# Going back to the start?



## Piccolina (Feb 22, 2006)

Hi guys, just wondering if anyone else has encountered this...

Sometimes (not always, so far it seems to be random) when I post a reply in a thread, after I hit the "submit new thread" button instead of having the page load to show my post at the top (or bottom depending on what your user preference is set to) of the most current page the new screen shows the oldest page in that thread. So for things likes the long running game threads it's taking me back months/years. Luckily though if I go back to the newest part of the thread my post is there, so it's not doing any harm or such. Has anybody else come across this too (I've experienced it both yesterday and today)?

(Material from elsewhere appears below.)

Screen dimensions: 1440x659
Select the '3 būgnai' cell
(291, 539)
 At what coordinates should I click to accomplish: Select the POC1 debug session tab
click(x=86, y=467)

(  Sorry couldn't resist using part of a Cold Play song lyric as my post title.)


----------



## licia (Feb 22, 2006)

It seems one of the site helpers addressed that yesterday, but I can't remember which one.  I'm seeing several double posts. I wonder what is with that.  I haven't had a problem personally, but I suppose the bugs are being dealt with. Things are bound to happen when changes are made. I have had to repost in the past because it disappeared, but not lately.


----------



## mish (Feb 22, 2006)

May be several factors, unrelated to the site.  Simple solution - click on last page, for long threads.


----------



## Alix (Feb 22, 2006)

Jessica, thats a new one on me. I can't think of any reason it wouldn't load with your post being the most recent one. Try checking in your profile and seeing if everything is set the way you want it in there. 

As to the double posts, I have seen that a time or two myself. (Done it too!) That happens quite easily if the site is busy, you will hit submit reply and it seems to load very slowly, so you hit submit again. BAM! Double post. Usually the helpers will catch them and delete the extra.


----------



## buckytom (Feb 22, 2006)

awww, i thought you were quoting cold play


----------